这些是内部字段。解释只能来自 JDK 开发人员自己。我从 2013 年 1 月的 Doug Lea 那里找到了关于此的 post,它解释了这些字段背后的基本原理以及为什么它们在 Thread class.
When we introduced
ThreadLocalRandom, we conservatively implemented it to use an actualThreadLocal. However, as it becomes more widely used, it is worth improving the implementation by housingThreadLocalRandomstate (and related bookkeeping) in classThreaditself. This would entail three fields (16 total bytes).So I propose adding the following to class Thread:
// The following three initially uninitialized fields are exclusively // managed by class java.util.concurrent.ThreadLocalRandom. /** The current seed for a ThreadLocalRandom */ long threadLocalRandomSeed; /** Probe hash value; nonzero if threadLocalRandomSeed initialized */ int threadLocalRandomProbe; /** Secondary seed isolated from public ThreadLocalRandom sequence */ int threadLocalRandomSecondarySeed;The reasons for doing it in this way are:
Uniformly faster access to
ThreadLocalRandomstate. WhileThreadLocalaccess is normally pretty fast already, this is not only faster, it does not degrade in cases where user programs create large numbers ofThreadLocals, which may (probabilistically) cause any given access to become slower.Smaller total footprint for any program using
ThreadLocalRandom. Three fields require less space than boxing into a paddedThreadLocalobject. AsThreadLocalRandombecomes widely used within JDK itself, this includes just about all programs.Further time/space savings for
java.util.concurrent ForkJoinPool,ConcurrentHashMap,LongAdder,ConcurrentSkipList, and other classes that could use this form of the unifiedThreadLocalRandombookkeeping rather than their own special-purposeThreadLocals as they now do.

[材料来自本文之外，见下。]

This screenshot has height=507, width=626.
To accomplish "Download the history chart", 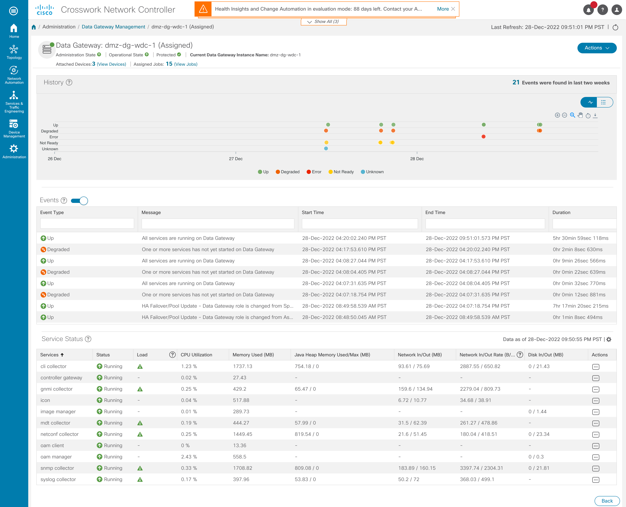I will pyautogui.click(x=595, y=115).
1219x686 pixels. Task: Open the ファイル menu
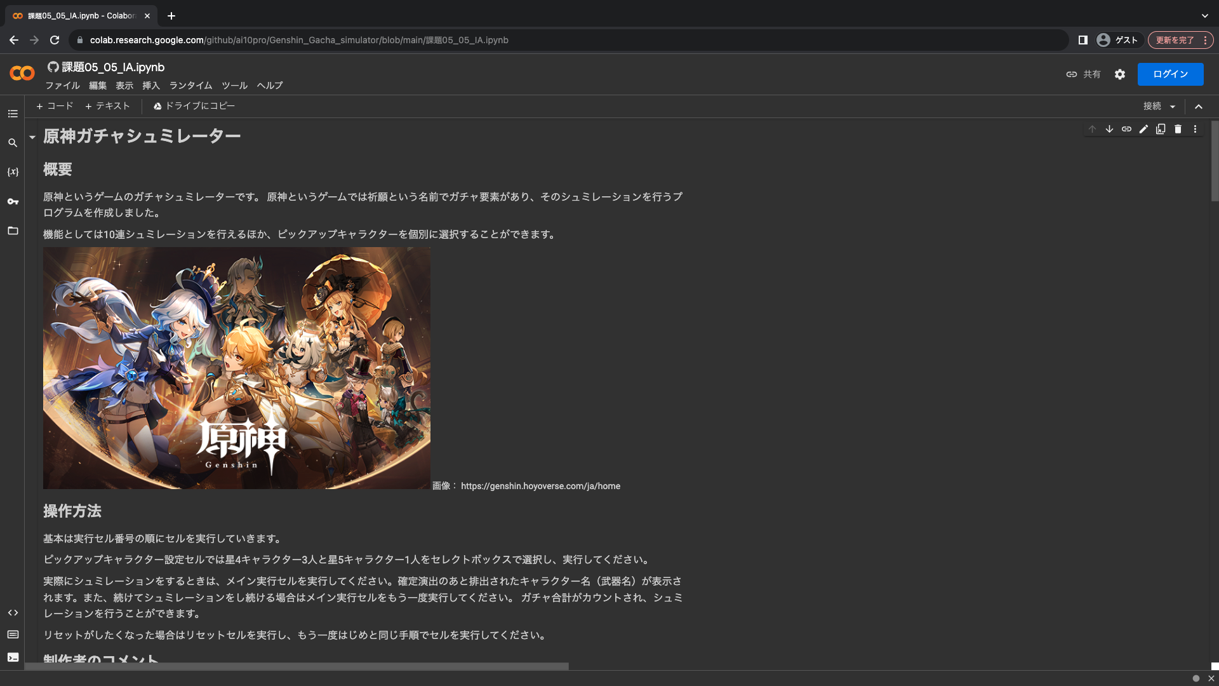pyautogui.click(x=62, y=85)
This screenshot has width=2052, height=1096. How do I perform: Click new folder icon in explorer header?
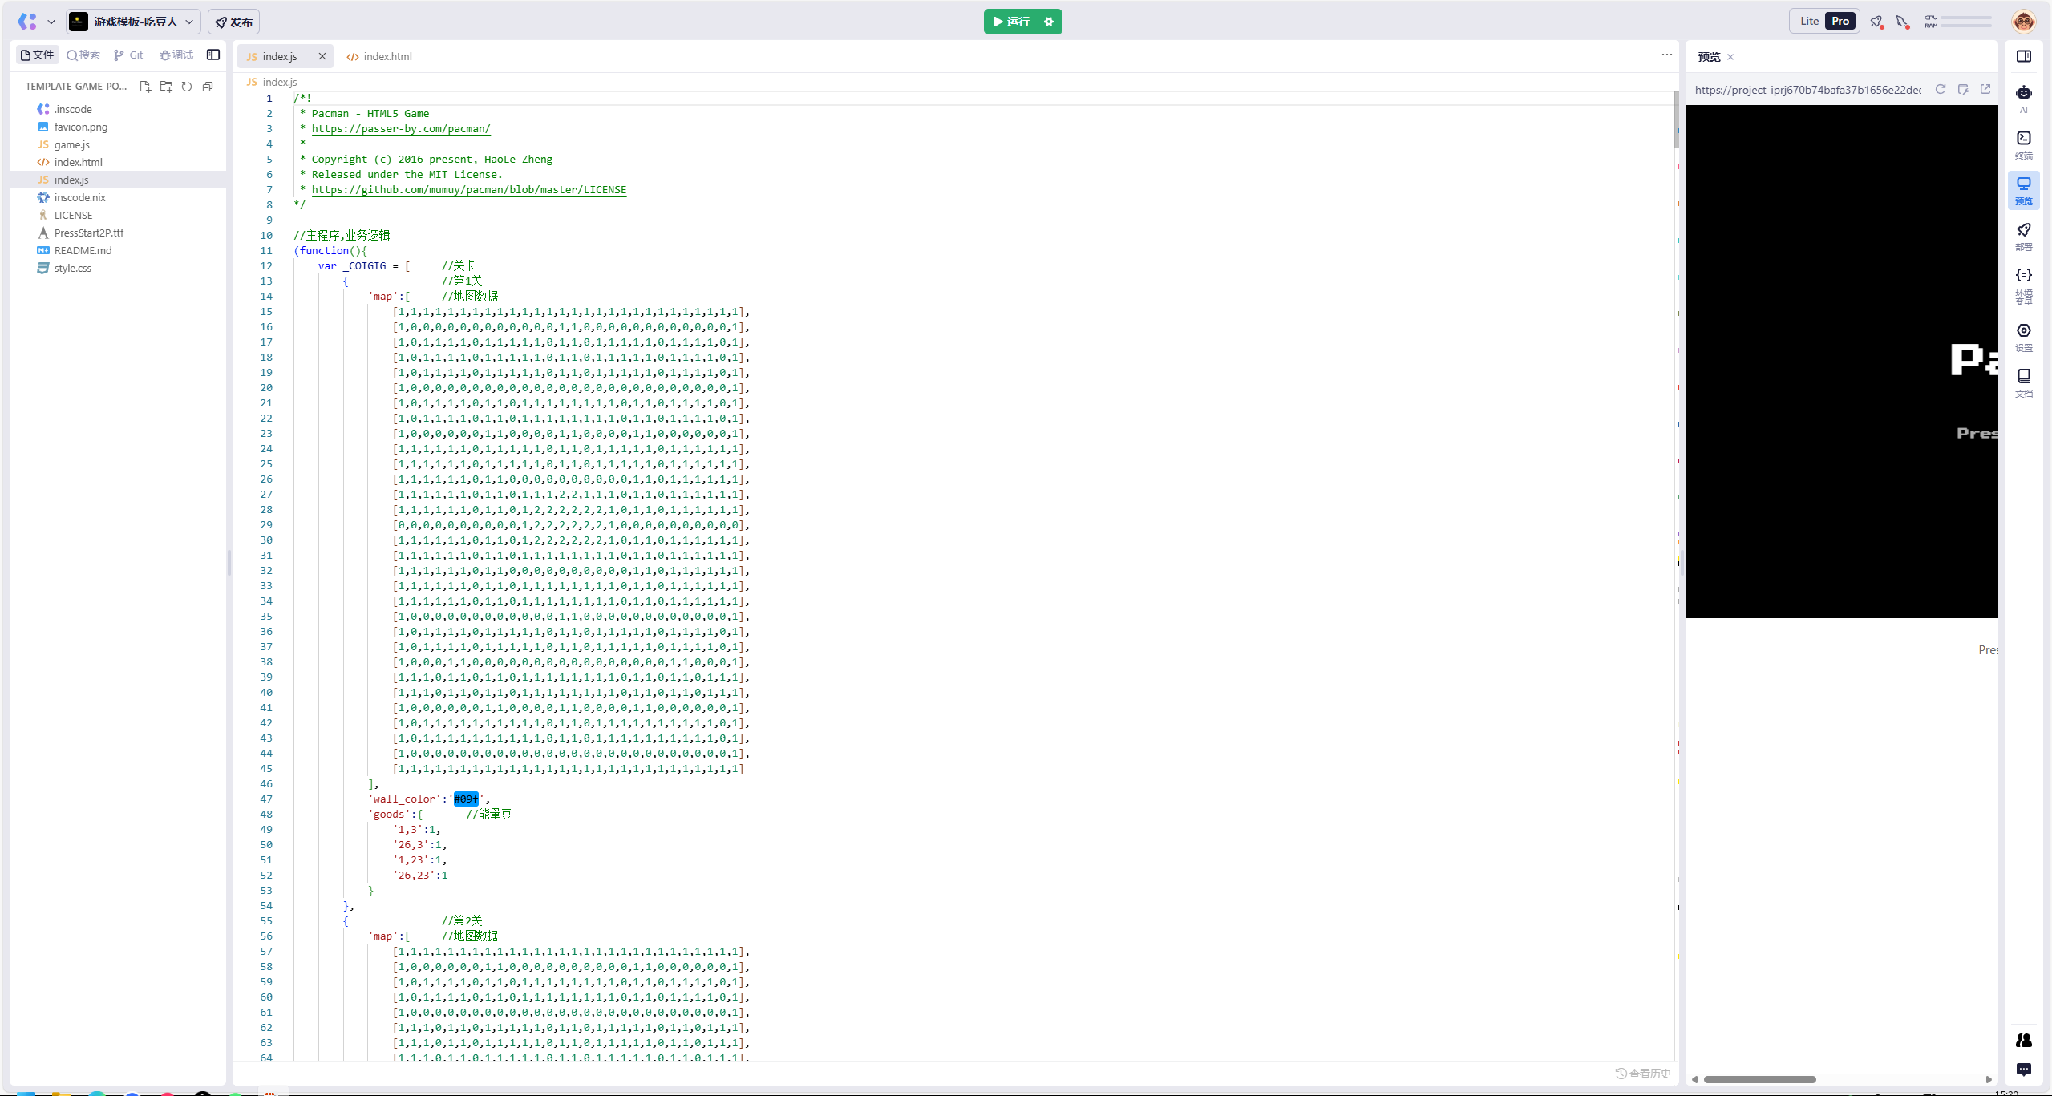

我也会通过添加一个小答案来复活这个问题,因为我刚刚在 LongAdder 中点击了这个并且有一个很棒的视频,其中 Shipilev 用简单的语言解释了这个(它是俄语),这里是 link: ThreadLocalRandom
对于ForkJoinPool的情况,它需要将任务放入队列和从队列中移除,这个队列的问题通过一个很好的解决PRNG。
此 prng 必须非常快速且高度可扩展。嗯,java 有一个:ThreadLocalRandom。为了将这些字段放入 ThreadLocalRandom,它需要一个 ThreadLocal,而 ThreadLocal 又在内部使用了一个 ThreadLocalMap(想想 HashMap)。
ThreadLocal.get(想想 HashMap#get)比直接从 Thread 获取这些字段要慢得多。